#### [What this exercise asks]
• 1. In the malloc alignment thread, by about how much does SPECFP2000 improve?
• 2. Return the stretch of the malloc alignment thread starting at "This bug may" and ending at "Add support for aligning large blocks.", copied word for word.
• 3. Write the next part of the malloc alignment thread, picking up right after its final line.

#### [Page text]
⁂
Will Newton Oct. 29, 2014, 2:05 p.m. UTC | #2

On 29 October 2014 13:43, Wilco Dijkstra <wdijkstr@arm.com> wrote:
> This patch aligns allocations of large blocks to a cacheline on ARM and AArch64. The main goal is to
> reduce performance variations due to random alignment choices, however it improves performance on
> several benchmarks as well. SPECFP2000 improves by ~1.5%.
>
> Any comments?

This bug may be relevant to changing malloc alignments:

https://sourceware.org/bugzilla/show_bug.cgi?id=6527

I don't know precisely what the issue is with malloc_get_state so I am
not sure if it applies here.

> ChangeLog:
> 2014-10-29  Wilco Dijkstra  <wdijkstr@arm.com>
>
>         * malloc/malloc.c (__libc_malloc): Add support for aligning large blocks.

I think this should be:

malloc/malloc.c (__libc_malloc) [MALLOC_LARGE_BLOCK_ALIGN]: Add
support for aligning large blocks.
⁂
#### [Stored rows]
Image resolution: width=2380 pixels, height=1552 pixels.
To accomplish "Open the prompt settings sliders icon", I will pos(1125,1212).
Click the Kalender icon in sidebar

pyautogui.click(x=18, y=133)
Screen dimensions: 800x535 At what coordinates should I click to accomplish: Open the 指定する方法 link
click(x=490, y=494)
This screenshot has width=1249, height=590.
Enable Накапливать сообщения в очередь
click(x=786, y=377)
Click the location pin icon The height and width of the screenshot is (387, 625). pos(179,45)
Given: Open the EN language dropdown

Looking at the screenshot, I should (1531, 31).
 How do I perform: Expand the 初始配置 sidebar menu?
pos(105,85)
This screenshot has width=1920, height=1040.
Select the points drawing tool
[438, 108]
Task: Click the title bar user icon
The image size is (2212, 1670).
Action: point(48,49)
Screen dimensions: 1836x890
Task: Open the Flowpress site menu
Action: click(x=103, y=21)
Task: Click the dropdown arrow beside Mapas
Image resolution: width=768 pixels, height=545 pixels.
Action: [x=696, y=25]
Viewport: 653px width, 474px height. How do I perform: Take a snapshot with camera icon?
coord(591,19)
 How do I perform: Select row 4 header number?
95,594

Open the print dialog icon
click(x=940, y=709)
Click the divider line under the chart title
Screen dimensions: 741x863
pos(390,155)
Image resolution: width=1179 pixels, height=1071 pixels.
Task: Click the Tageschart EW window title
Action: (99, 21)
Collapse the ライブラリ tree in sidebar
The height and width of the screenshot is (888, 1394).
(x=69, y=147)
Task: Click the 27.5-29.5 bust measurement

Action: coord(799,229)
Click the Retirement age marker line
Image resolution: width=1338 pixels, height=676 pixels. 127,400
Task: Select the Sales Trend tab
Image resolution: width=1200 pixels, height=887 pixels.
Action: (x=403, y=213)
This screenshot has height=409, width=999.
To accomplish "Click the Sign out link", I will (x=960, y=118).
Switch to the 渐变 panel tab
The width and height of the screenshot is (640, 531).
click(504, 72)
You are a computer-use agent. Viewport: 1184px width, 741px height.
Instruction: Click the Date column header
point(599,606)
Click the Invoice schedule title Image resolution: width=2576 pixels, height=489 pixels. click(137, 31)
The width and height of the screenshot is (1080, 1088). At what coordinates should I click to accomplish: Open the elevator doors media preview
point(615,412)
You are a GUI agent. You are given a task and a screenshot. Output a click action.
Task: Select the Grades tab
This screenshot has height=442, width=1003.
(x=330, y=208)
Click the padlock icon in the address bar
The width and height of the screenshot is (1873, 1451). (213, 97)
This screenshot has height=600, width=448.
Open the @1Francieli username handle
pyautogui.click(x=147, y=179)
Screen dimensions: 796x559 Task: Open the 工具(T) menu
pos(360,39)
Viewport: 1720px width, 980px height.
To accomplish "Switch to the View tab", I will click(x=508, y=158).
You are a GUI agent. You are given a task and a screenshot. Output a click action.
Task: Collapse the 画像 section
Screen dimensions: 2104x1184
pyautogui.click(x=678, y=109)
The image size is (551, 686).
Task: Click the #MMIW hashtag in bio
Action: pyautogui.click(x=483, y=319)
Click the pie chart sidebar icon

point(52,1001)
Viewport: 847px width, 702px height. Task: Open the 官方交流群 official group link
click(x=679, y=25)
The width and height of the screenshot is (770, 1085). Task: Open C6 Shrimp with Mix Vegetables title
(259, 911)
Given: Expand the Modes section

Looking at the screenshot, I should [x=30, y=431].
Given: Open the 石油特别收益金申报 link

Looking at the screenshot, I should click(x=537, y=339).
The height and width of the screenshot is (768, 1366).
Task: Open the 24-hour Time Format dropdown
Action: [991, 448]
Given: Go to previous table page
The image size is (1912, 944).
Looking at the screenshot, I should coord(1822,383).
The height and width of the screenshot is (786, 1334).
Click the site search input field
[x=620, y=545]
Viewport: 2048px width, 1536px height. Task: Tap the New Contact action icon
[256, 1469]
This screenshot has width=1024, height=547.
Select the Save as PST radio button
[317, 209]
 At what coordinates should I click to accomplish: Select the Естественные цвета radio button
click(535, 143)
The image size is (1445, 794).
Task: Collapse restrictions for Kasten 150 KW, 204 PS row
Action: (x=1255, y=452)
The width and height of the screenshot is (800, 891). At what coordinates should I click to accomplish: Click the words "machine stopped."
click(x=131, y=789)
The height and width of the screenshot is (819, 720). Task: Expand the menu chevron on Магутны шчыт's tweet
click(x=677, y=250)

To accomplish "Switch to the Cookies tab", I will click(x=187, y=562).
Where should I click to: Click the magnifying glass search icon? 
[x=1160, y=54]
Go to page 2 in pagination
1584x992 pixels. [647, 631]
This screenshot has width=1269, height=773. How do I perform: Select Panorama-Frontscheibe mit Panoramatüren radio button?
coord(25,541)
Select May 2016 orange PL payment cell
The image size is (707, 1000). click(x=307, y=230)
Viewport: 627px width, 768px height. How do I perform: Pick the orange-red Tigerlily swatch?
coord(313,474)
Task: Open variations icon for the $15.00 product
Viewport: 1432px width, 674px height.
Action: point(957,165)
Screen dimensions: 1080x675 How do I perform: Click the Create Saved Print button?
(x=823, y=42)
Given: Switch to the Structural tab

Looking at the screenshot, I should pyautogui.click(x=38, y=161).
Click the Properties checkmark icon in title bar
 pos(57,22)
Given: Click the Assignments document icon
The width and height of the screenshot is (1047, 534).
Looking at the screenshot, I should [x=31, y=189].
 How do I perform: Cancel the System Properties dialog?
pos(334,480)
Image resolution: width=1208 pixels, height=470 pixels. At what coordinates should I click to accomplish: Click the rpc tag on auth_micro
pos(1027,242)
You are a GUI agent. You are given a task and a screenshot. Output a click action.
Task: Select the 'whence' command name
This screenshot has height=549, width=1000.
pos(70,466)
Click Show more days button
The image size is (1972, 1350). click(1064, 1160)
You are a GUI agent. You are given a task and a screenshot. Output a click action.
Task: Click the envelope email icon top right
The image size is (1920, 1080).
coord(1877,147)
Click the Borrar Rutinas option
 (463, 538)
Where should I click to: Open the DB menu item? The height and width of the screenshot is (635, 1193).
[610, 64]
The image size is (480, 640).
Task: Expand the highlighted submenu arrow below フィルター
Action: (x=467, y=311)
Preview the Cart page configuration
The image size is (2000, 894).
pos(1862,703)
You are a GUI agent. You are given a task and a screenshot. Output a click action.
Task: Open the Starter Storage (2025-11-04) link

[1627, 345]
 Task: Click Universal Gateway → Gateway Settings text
⁂
#### [Expected results]
• 1. About 1.5%.

• 2.
This bug may be relevant to changing malloc alignments:

https://sourceware.org/bugzilla/show_bug.cgi?id=6527

I don't know precisely what the issue is with malloc_get_state so I am
not sure if it applies here.

> ChangeLog:
> 2014-10-29  Wilco Dijkstra  <wdijkstr@arm.com>
>
>         * malloc/malloc.c (__libc_malloc): Add support for aligning large blocks.

• 3.
Although I am not a GNU ChangeLog expert...

>         * sysdeps/unix/sysv/linux/aarch64/malloc-sysdep.h: New file.
>         New defines (MALLOC_LARGE_BLOCK_ALIGN), (MALLOC_LARGE_BLOCK_SIZE).

"New file." should be sufficient.

>         * sysdeps/unix/sysv/linux/arm/malloc-sysdep.h: Likewise.
>
> ---
>  malloc/malloc.c                                 |    8 ++++++++
>  sysdeps/unix/sysv/linux/aarch64/malloc-sysdep.h |   23 +++++++++++++++++++++++
>  sysdeps/unix/sysv/linux/arm/malloc-sysdep.h     |   23 +++++++++++++++++++++++
>  3 files changed, 54 insertions(+)
>  create mode 100644 sysdeps/unix/sysv/linux/aarch64/malloc-sysdep.h
>  create mode 100644 sysdeps/unix/sysv/linux/arm/malloc-sysdep.h
>
> diff --git a/malloc/malloc.c b/malloc/malloc.c
> index 6cbe9f3..0b0466e 100644
> --- a/malloc/malloc.c
> +++ b/malloc/malloc.c
> @@ -2878,6 +2878,14 @@ __libc_malloc (size_t bytes)
>    mstate ar_ptr;
>    void *victim;
>
> +#ifdef MALLOC_LARGE_BLOCK_ALIGN
> +  if (bytes > MALLOC_LARGE_BLOCK_SIZE)
> +    {
> +      void *address = RETURN_ADDRESS (0);
> +      return _mid_memalign (MALLOC_LARGE_BLOCK_ALIGN, bytes, address);
> +    }
> +#endif
> +

This will change the behaviour of malloc hooks i.e. the malloc hook
will not get triggered but memalign will.

>    void *(*hook) (size_t, const void *)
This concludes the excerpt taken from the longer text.